More than 1.6 million passenger trips were recorded on the Ballarat line in the 2024–25 financial year, making it one of V/Line's busiest regional corridors and the primary artery connecting Victoria's third-largest inland city to the capital. That figure, drawn from Public Transport Victoria's annual service data, represents roughly 4,400 boardings every single day — across a route that stretches 111 kilometres from Flinders Street Station to Ballarat Railway Station on Lydiard Street North.
The numbers matter now because the Allan Government is in the final stages of scoping a Central Highlands Rail Upgrade package, with a funding decision expected before the end of 2026. Ballarat City Council and Regional Development Victoria have both made formal submissions arguing that current service frequency falls well short of what a city of 120,000 people requires. The political window is open, and local advocates want the raw data front and centre before Treasurer Tim Pallas hands down the mid-year budget update.
What the Timetable Actually Delivers
On a standard weekday, V/Line runs 16 services each way between Ballarat and Melbourne — roughly one train every 55 minutes during peak morning hours, stretching to gaps of 90 minutes or more mid-afternoon. Compare that with the Geelong line, which operates up to 26 weekday services, and the disparity becomes hard to ignore. Weekend figures are starker: Saturday sees 12 services, Sunday drops to 10, with the first Sunday departure from Ballarat Railway Station not leaving until 7.46 am.
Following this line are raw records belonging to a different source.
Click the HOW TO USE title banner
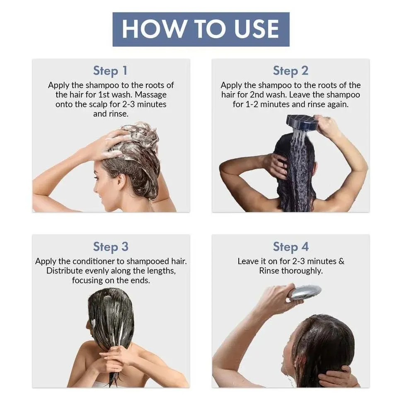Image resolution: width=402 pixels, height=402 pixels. point(201,29)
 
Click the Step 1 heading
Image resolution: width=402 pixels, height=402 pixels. point(110,70)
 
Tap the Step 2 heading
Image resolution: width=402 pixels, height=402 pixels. point(291,70)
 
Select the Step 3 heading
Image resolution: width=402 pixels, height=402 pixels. point(110,247)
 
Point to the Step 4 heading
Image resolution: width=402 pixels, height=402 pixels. point(291,247)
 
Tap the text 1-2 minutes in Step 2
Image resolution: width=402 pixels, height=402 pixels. point(271,104)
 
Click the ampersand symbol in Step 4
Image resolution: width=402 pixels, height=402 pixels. point(341,261)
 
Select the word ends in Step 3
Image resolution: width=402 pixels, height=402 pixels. point(140,280)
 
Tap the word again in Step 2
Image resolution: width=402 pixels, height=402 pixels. point(338,104)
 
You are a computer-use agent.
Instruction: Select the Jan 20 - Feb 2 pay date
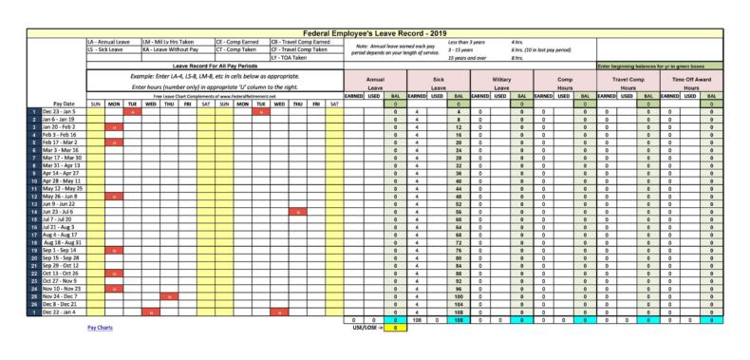tap(66, 126)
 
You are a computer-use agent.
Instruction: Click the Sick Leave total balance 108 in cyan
tap(459, 319)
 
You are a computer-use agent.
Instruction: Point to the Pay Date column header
tap(65, 103)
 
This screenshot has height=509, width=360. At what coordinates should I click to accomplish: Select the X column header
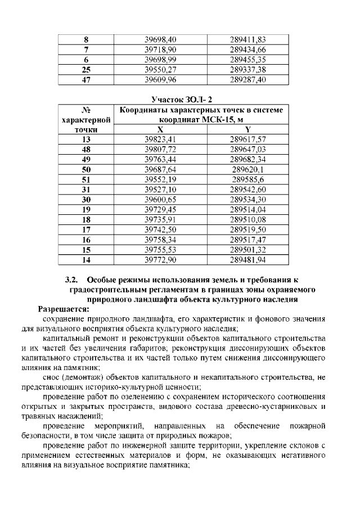[160, 129]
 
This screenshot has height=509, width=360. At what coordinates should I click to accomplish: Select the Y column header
[248, 129]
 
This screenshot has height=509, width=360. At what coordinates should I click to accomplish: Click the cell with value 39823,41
[160, 139]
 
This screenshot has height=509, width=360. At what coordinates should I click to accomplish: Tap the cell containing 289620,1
[248, 169]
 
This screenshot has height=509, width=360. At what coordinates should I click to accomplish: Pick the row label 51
[86, 179]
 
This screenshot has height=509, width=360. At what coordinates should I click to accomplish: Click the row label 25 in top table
[86, 70]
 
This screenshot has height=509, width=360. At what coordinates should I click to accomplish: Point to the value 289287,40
[248, 80]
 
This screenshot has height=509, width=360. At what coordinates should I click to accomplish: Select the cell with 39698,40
[160, 40]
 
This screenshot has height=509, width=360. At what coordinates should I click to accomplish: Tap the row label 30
[86, 199]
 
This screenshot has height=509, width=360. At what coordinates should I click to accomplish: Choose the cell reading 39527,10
[160, 189]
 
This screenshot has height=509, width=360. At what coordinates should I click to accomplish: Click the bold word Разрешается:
[63, 309]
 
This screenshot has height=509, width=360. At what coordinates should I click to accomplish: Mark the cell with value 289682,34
[248, 159]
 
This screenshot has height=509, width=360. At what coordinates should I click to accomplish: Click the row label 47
[86, 80]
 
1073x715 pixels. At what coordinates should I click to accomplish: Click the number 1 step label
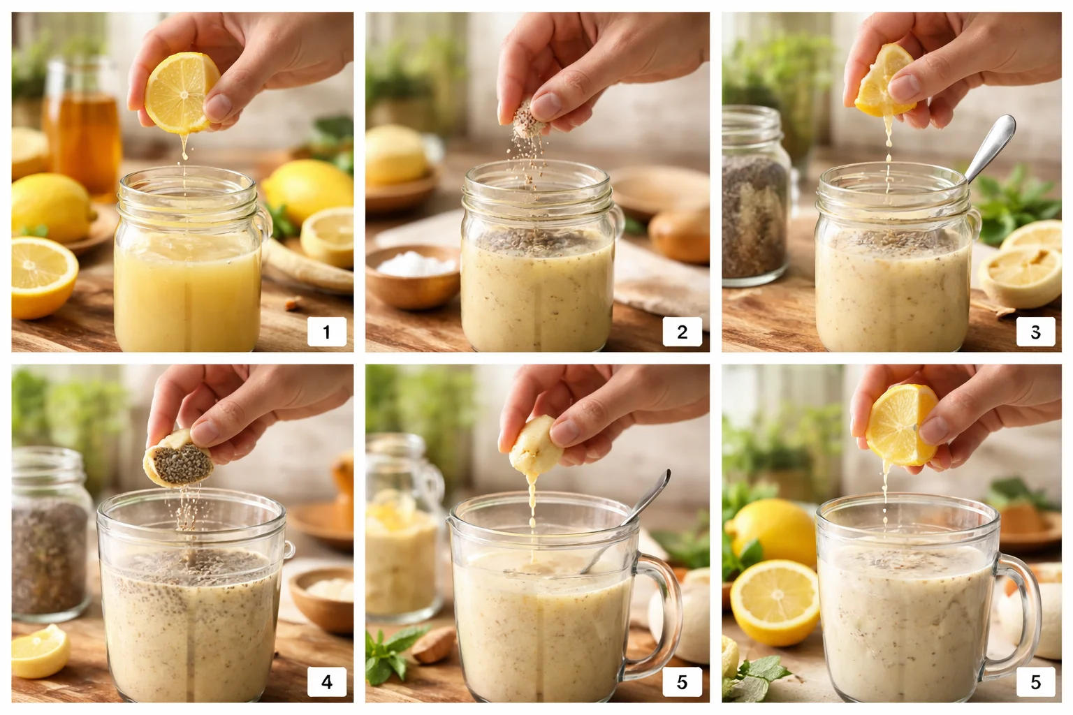click(x=326, y=332)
A standard adult myki fare for the full Ballarat-to-Melbourne trip costs $10.60 each way under the regional fare cap introduced in January 2023 — a policy that drove a 14 percent spike in Ballarat line patronage in its first full year of operation, according to PTV's own monitoring report. That cap has been broadly welcomed at Ballarat Base Hospital, Federation University Australia's Mount Helen campus and the Ballarat CBD, where employers report that staff recruitment from Melbourne has become marginally more feasible. Still, frequency remains the persistent complaint. A nurse finishing a late shift at Ballarat Base on Drummond Street North, catching the tram to the station, can face a 75-minute wait for the last serviceable train before a long gap to the final 11.58 pm departure.
The Infrastructure Behind the Delays
Journey times tell their own story. The scheduled trip runs between 1 hour 15 minutes and 1 hour 28 minutes, depending on the service, but V/Line's on-time running data for the Ballarat line sat at 82.3 percent punctuality for the March 2026 quarter — below the network-wide target of 85 percent and a slight deterioration from 84.1 percent recorded twelve months earlier. Much of that slippage traces to the single-track sections between Bacchus Marsh and Ballan, a 28-kilometre stretch that creates a bottleneck whenever freight movements or maintenance windows collide with passenger timetabling.
The Ballarat Connected Community Rail Partnership, which includes Federation University, Ballarat Health Services and the City of Ballarat, estimated in its 2025 submission to the Department of Transport and Planning that duplicating that single-track section would cost approximately $340 million and could add four to six additional services daily. Sovereign Hill, which draws around 400,000 visitors per year and actively promotes the train journey from Southern Cross Station as part of its heritage tourism pitch, has separately flagged that improved weekend frequency would directly lift its weekend gate figures.
For Ballarat residents planning travel, V/Line's app and the PTV journey planner remain the most reliable scheduling tools, particularly given that engineering works between Bacchus Marsh and Melton are scheduled across three consecutive weekends in August 2026, when buses will replace trains on that section. Book ahead where possible: myki cards purchased at Ballarat Railway Station on Lydiard Street North remain the cheapest ticketing option, and the $10.60 regional fare cap applies regardless of whether you board at the main platform or the less-used Wendouree station on Gillies Street North, closer to the hospital precinct. The upgrade decision, whenever it comes, will shape whether those numbers improve — or whether Ballarat commuters keep consulting timetables and calculating gaps for another decade.